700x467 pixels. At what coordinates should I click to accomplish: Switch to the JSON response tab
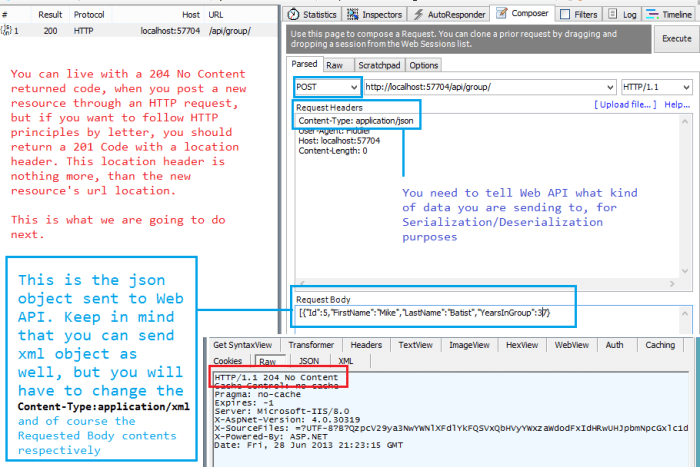click(x=309, y=361)
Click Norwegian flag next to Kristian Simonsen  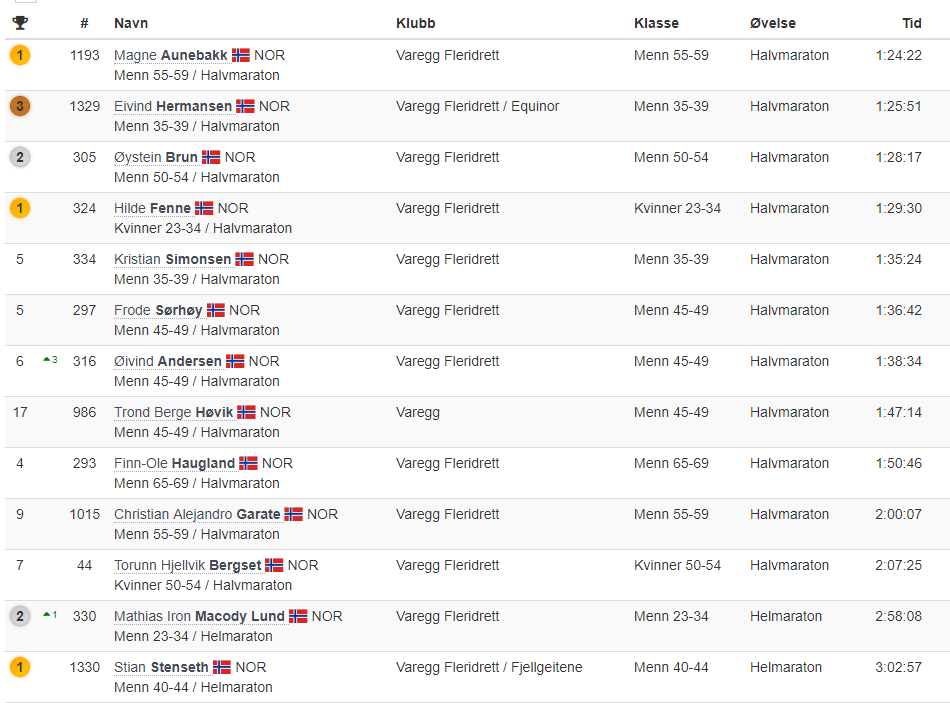(x=245, y=259)
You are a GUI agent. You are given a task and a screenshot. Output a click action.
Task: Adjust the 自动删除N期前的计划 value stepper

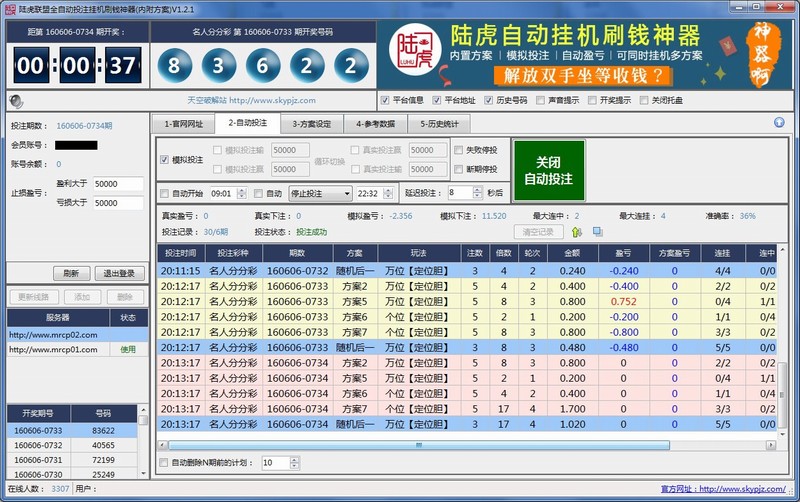click(294, 463)
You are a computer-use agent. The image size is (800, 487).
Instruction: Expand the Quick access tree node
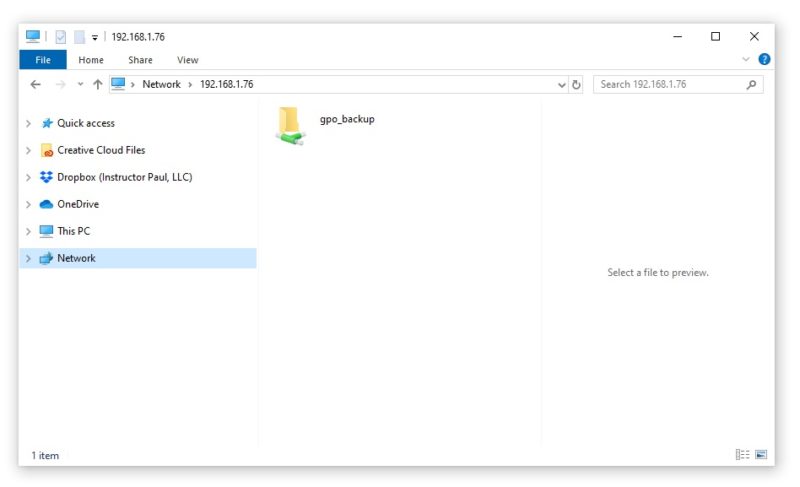(x=28, y=124)
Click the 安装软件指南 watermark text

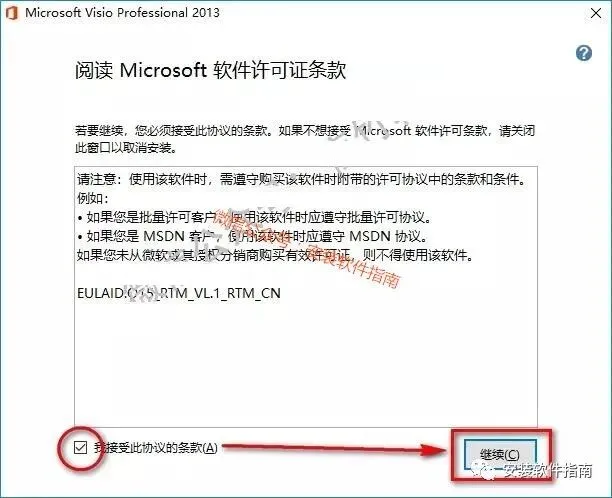click(x=547, y=471)
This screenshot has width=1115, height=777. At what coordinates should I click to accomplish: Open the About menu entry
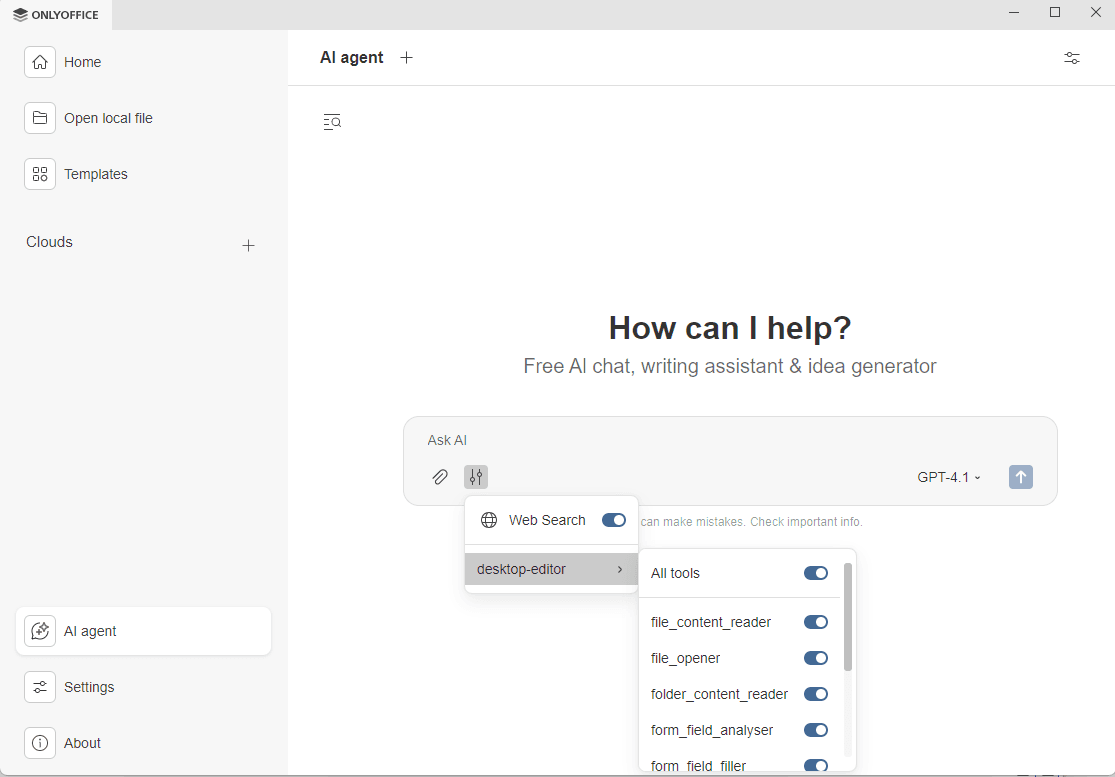pyautogui.click(x=83, y=743)
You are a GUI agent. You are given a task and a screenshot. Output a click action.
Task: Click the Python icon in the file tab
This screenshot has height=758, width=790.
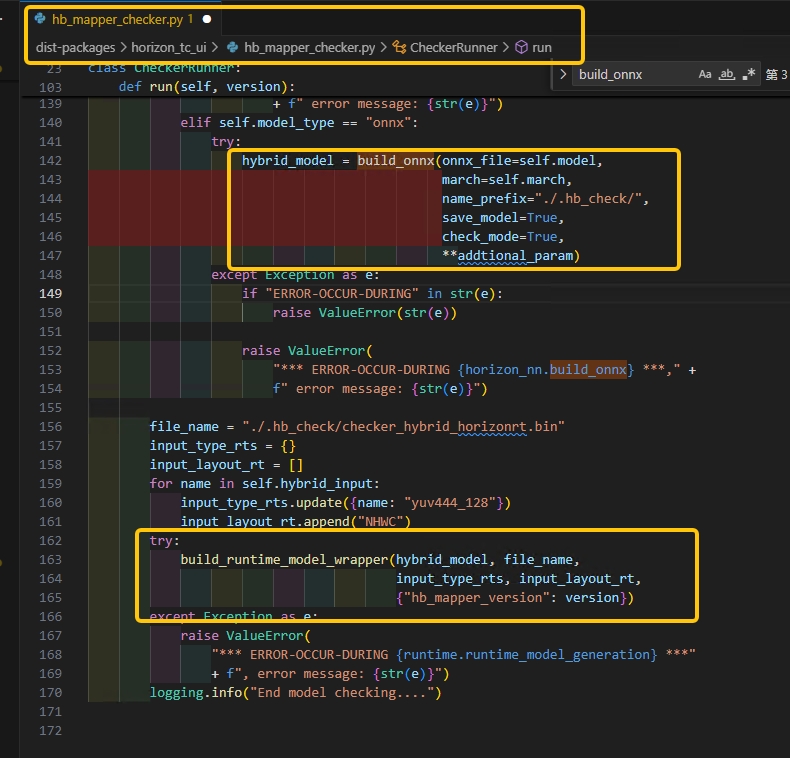pyautogui.click(x=40, y=19)
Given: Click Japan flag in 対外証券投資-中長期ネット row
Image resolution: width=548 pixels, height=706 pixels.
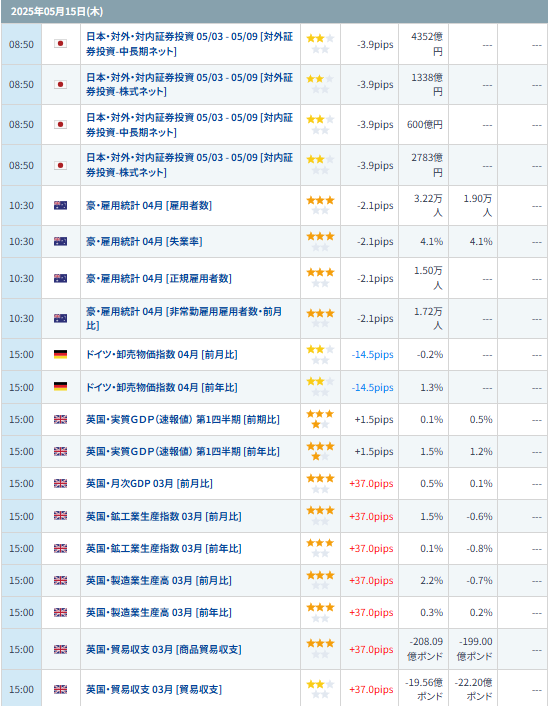Looking at the screenshot, I should coord(60,44).
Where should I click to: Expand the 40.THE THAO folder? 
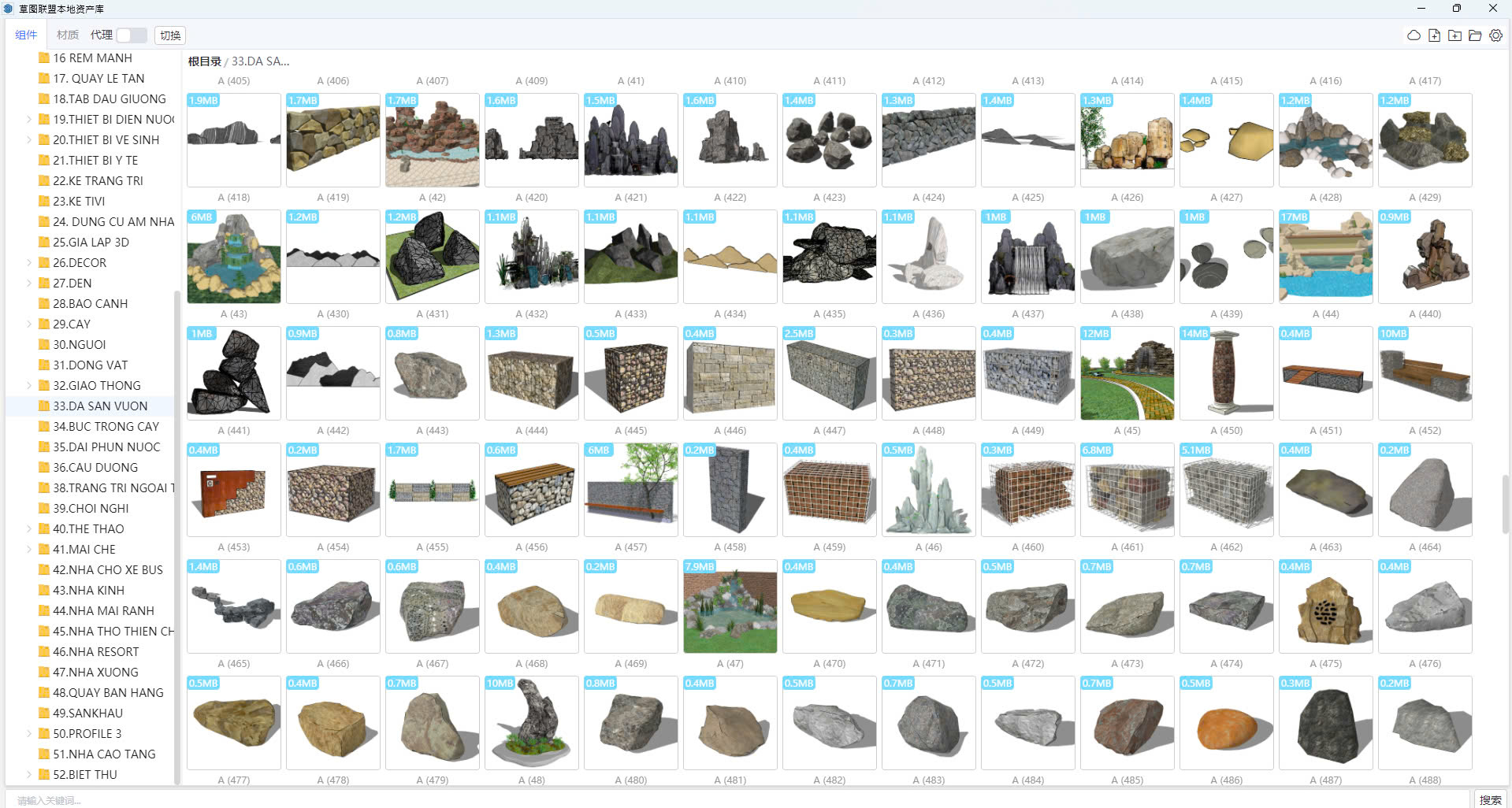[29, 529]
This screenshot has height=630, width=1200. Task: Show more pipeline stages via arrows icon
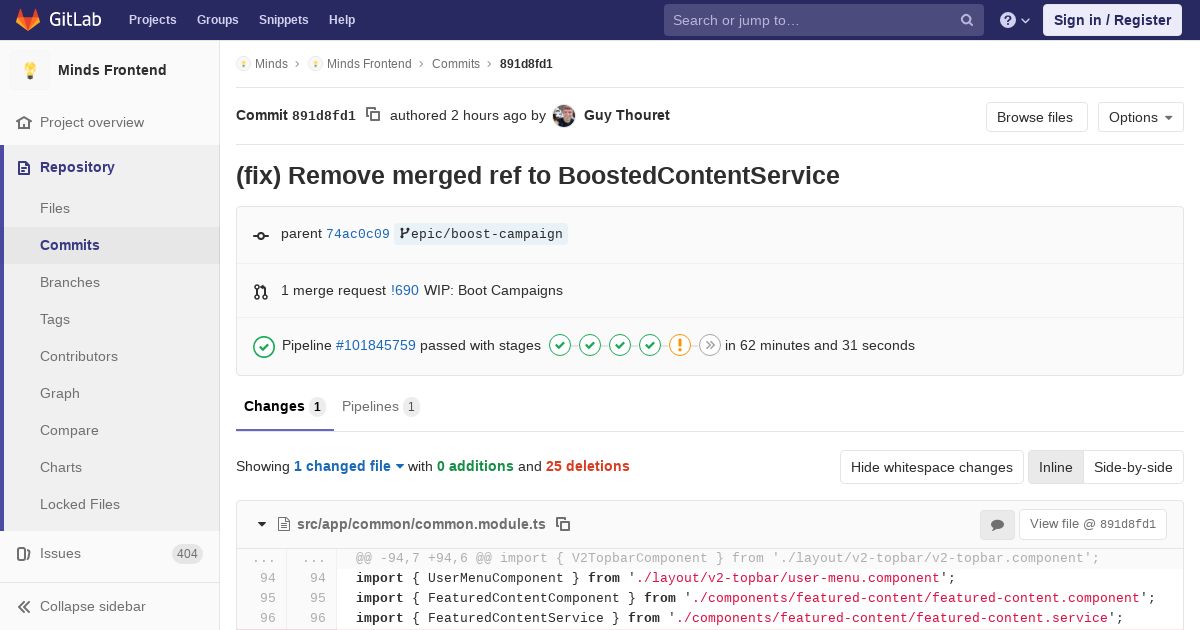coord(710,345)
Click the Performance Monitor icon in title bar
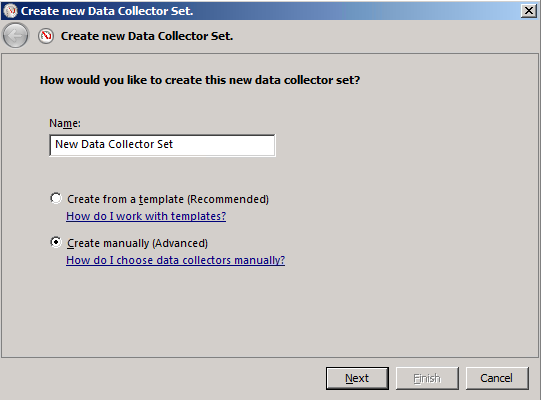 pyautogui.click(x=10, y=11)
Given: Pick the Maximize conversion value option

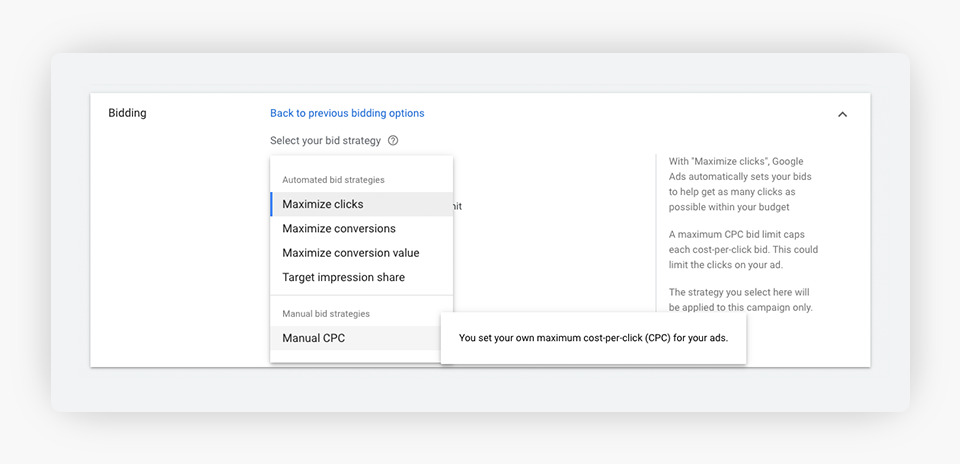Looking at the screenshot, I should pyautogui.click(x=351, y=253).
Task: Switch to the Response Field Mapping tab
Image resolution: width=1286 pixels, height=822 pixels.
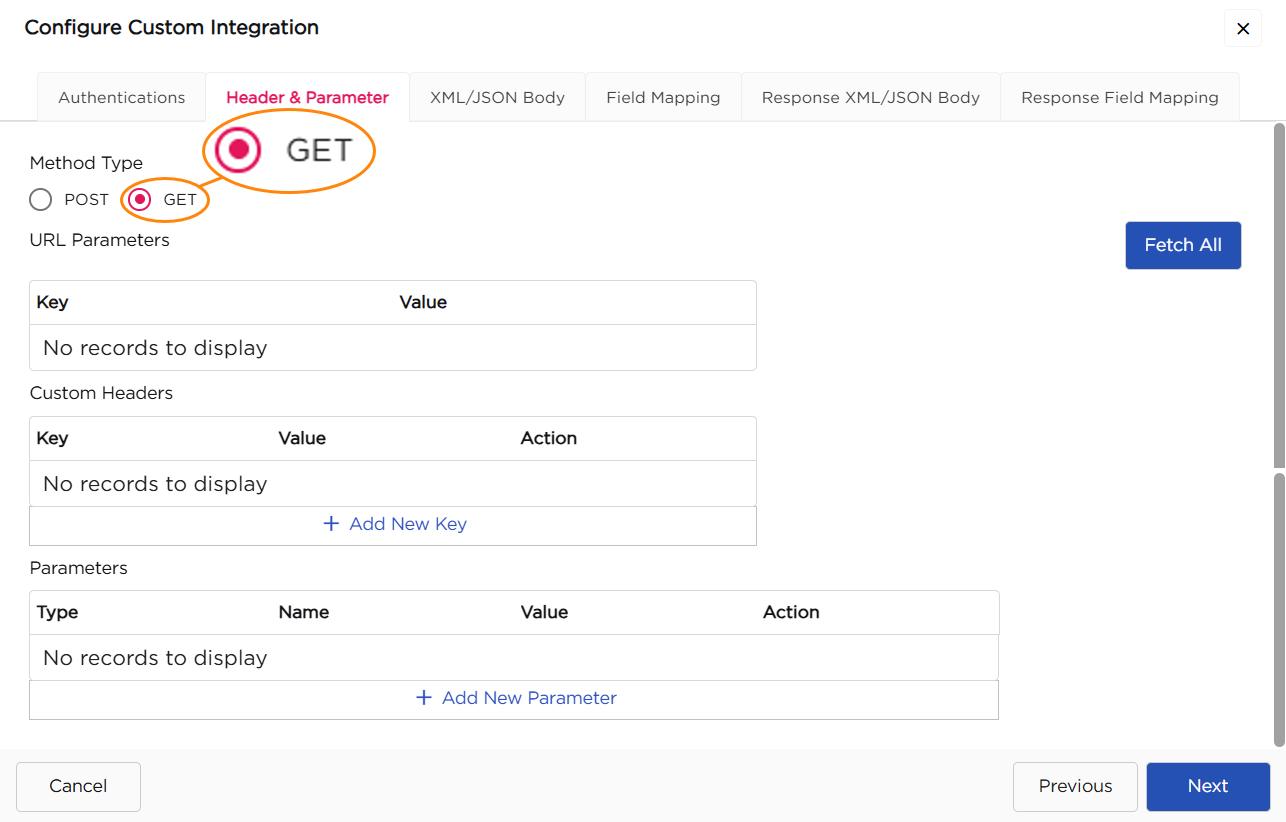Action: coord(1119,98)
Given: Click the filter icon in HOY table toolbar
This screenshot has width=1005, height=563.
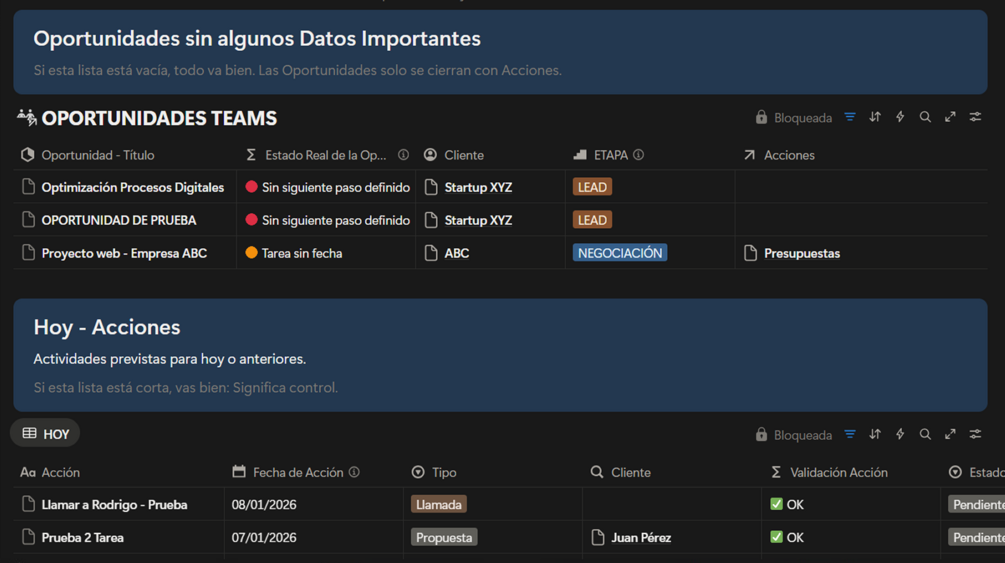Looking at the screenshot, I should coord(850,434).
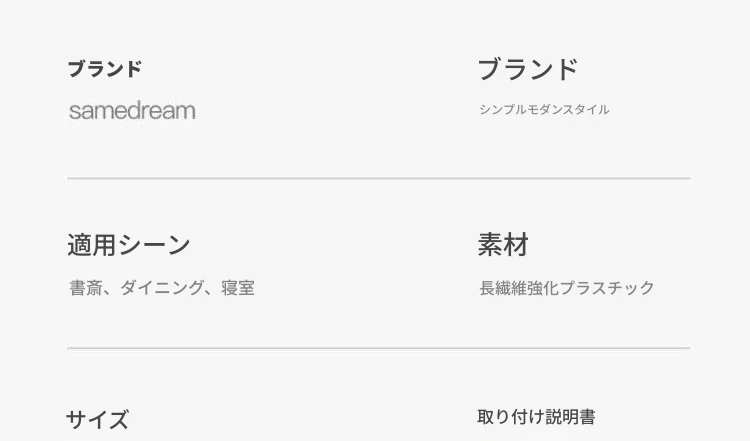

■ ■ ■ ■

● **What you have to do**:
Nothing but the lines from the one containing "Task: Switch to" through the last line of the material may appear in the answer, transcribed exactly and with no pictures.

● **Answer section**:
Task: Switch to the Response Field Mapping tab
Image resolution: width=1286 pixels, height=822 pixels.
Action: coord(1119,98)
Given: Click the filter icon in HOY table toolbar
This screenshot has width=1005, height=563.
Looking at the screenshot, I should coord(850,434).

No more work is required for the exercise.